Доказано и факт: можно вывезти леди из Луизианы, но не Луизиану из леди, и других штатов это правило тоже касалось. Маркес усердно выискивала место для легального перекура, дабы ничем не смутить бравых поедателей теста в глазури, важно расхаживающих, святая Мать Мария, с шокерами на ремне. Вылезая из машины и проходя мимо парочки сельских патрульных, Маркес не сдержалась и закатила глаза, плотнее спрятав под куртку значок и табельное. Она почти дошла до знака, обозначавшего официальную зону для курения, где собирались любители закоптить себе легкие, как ветряной порыв поднял пыль с тротуара и загнал ее прямо Анне в глаза. «Лысый хер!» – злилась про себя женщина, вытаскивая из глаз песок, и, стиснув зубы, сдерживала ругательства, рвавшиеся наружу сразу на двух досконально освоенных языках.
Ветряной порыв принес с собой не только пыль и прошлогодние листья, но и что-то еще. Что-то, что Маркес не успела рассмотреть, когда в глаза попала мелкая и едкая крошка. Это что-то было прямо перед ней, на самом виду, но Анна никак не улавливала, что же именно отвлекало ее от режущего ощущения на склере под веками. На пару мгновений Маркес будто заметила нечто сродни ей, знакомое, свое. Что-то, к чему хотелось бежать со всех ног, но, проморгавшись от пыли, Анна еще раз осмотрела тротуар и не нашла там ничего занимательного. Пожилые дамы с жуткой химией на головах в безвкусных нарядах проходили мимо, перемывая косточки чате Мейсонов. Припомнили, что какой-то сосед взял их газонокосилку без спроса, хоть дело было, когда президентом был еще Джордж Буш и даже не Младший. Прошлись колкими фразочками по мадам, чей дом стоял на углу, и, поджав намалеванные морковным цветом губки, отметили, что ее образ жизни не совсем соответствует жителям их поселка, занавески у нее в спальне безвкусные, а еще она та еще шлюха, да и почтовый ящик у нее совсем разболтался.

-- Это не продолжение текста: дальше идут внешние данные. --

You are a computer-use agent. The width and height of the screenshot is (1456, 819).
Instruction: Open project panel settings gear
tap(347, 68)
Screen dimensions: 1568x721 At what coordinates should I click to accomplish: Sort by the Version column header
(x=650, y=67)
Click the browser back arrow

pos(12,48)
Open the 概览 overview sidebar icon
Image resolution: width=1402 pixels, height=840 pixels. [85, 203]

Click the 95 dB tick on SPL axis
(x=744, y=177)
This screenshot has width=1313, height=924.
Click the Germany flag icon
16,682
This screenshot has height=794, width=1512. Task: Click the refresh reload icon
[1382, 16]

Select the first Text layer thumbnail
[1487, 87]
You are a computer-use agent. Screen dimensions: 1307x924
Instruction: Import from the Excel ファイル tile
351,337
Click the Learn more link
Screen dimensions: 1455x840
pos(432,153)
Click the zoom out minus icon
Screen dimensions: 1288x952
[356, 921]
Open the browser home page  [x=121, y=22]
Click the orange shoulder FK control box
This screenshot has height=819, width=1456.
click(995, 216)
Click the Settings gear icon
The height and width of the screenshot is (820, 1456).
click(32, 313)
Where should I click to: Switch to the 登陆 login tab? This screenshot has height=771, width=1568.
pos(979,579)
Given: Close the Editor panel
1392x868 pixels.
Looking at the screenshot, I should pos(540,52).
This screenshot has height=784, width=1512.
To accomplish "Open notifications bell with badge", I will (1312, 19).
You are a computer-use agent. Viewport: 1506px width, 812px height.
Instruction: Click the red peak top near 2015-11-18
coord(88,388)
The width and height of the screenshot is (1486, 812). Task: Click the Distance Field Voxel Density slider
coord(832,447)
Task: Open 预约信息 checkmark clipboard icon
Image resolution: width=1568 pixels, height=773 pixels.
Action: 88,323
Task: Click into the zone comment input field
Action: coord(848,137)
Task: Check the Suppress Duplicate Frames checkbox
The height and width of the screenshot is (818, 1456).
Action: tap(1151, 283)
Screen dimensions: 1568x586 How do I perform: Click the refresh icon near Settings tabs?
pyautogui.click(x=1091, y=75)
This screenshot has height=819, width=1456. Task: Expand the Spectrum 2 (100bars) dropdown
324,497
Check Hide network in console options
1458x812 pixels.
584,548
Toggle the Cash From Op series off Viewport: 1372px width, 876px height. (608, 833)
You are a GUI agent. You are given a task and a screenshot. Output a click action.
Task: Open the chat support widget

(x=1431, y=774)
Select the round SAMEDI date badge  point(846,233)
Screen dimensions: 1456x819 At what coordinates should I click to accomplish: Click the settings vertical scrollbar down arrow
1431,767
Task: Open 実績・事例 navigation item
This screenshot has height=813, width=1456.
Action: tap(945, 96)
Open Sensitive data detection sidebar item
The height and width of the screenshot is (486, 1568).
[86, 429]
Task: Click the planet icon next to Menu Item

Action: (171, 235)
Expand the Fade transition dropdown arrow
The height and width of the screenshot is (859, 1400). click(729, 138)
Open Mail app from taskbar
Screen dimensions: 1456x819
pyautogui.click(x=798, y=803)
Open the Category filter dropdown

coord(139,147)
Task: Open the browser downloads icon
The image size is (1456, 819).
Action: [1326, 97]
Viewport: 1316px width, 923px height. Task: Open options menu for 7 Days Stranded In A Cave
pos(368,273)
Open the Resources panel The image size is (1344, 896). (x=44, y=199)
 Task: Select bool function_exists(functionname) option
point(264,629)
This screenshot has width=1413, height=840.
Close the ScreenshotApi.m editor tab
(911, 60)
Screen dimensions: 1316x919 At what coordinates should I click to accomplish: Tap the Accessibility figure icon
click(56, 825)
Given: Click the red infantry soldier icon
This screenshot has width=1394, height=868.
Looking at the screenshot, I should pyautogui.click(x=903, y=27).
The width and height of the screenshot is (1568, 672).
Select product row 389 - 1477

«Неудивительно, она же шлюха», – хихикнула Маркес на слова пожилых сплетниц, так и не поняв до конца, что подразумевалось под почтовым ящиком. Скорее всего, приспособление для почты, и ни о каких забавных метафорах речи и не шла. Чего можно было ожидать от пожилых домохозяек, в конце концов, это же пригород…
От окружавшей обстановки, больше напоминавшей дешевый ситком с выключенным закадровым смехом, Анне показалось, что еще немного, и она блеванет прямо на тротуар всей той безкофеиновой бурдой, которую успела в себя влить. Может тогда концентрация пригорода в ней поуменьшится, и ей наконец-то станет хоть немного легче дышать спертым воздухом с запахом печенья и бабушкиного шкафа. Запихнув в рот палочку со спасительной ядовитой отравой, Маркес уже приготовилась вдохнуть родной канцерогеновый смог, как вдруг над ухом:
– Ганс Гримм слушает, – произнес мужчина поодаль.